■ EXERCISE INSTRUCTIONS: Without omitting anything, copy every entry word for word.

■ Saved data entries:
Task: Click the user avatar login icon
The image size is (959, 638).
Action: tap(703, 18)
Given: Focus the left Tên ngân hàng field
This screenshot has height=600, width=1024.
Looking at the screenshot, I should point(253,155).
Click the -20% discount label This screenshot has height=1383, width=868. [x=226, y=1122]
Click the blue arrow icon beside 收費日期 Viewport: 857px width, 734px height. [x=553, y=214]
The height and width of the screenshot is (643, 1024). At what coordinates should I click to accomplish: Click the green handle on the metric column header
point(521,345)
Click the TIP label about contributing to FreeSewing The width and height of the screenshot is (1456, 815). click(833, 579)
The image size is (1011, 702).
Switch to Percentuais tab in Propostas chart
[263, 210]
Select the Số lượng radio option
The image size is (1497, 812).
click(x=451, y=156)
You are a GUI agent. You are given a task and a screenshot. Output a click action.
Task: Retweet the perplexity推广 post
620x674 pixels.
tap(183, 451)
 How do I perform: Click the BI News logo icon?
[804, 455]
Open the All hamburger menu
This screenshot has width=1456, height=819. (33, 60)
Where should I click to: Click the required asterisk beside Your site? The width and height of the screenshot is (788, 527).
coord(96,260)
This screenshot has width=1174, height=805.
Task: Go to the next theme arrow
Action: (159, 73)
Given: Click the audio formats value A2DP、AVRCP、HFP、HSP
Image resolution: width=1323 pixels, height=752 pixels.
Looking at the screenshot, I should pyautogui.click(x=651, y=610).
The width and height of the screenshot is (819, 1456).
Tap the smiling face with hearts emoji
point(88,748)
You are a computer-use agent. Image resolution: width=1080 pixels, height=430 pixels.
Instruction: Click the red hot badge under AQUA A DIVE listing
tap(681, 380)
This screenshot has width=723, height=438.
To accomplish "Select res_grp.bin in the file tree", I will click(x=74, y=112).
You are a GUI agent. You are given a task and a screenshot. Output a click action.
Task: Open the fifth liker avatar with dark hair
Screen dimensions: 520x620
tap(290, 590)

■ RESPONSE TO THIS TASK:
Task: Click the user avatar login icon
The image size is (959, 638).
Action: tap(703, 18)
Given: Focus the left Tên ngân hàng field
This screenshot has height=600, width=1024.
Looking at the screenshot, I should point(253,155).
Click the -20% discount label This screenshot has height=1383, width=868. [x=226, y=1122]
Click the blue arrow icon beside 收費日期 Viewport: 857px width, 734px height. [x=553, y=214]
The height and width of the screenshot is (643, 1024). At what coordinates should I click to accomplish: Click the green handle on the metric column header
point(521,345)
Click the TIP label about contributing to FreeSewing The width and height of the screenshot is (1456, 815). click(833, 579)
The image size is (1011, 702).
Switch to Percentuais tab in Propostas chart
[263, 210]
Select the Số lượng radio option
The image size is (1497, 812).
click(x=451, y=156)
You are a GUI agent. You are given a task and a screenshot. Output a click action.
Task: Retweet the perplexity推广 post
620x674 pixels.
tap(183, 451)
 How do I perform: Click the BI News logo icon?
[804, 455]
Open the All hamburger menu
This screenshot has width=1456, height=819. (33, 60)
Where should I click to: Click the required asterisk beside Your site? The width and height of the screenshot is (788, 527).
coord(96,260)
This screenshot has width=1174, height=805.
Task: Go to the next theme arrow
Action: (159, 73)
Given: Click the audio formats value A2DP、AVRCP、HFP、HSP
Image resolution: width=1323 pixels, height=752 pixels.
Looking at the screenshot, I should pyautogui.click(x=651, y=610).
The width and height of the screenshot is (819, 1456).
Tap the smiling face with hearts emoji
point(88,748)
You are a computer-use agent. Image resolution: width=1080 pixels, height=430 pixels.
Instruction: Click the red hot badge under AQUA A DIVE listing
tap(681, 380)
This screenshot has width=723, height=438.
To accomplish "Select res_grp.bin in the file tree", I will click(x=74, y=112).
You are a GUI agent. You are given a task and a screenshot. Output a click action.
Task: Open the fifth liker avatar with dark hair
Screen dimensions: 520x620
tap(290, 590)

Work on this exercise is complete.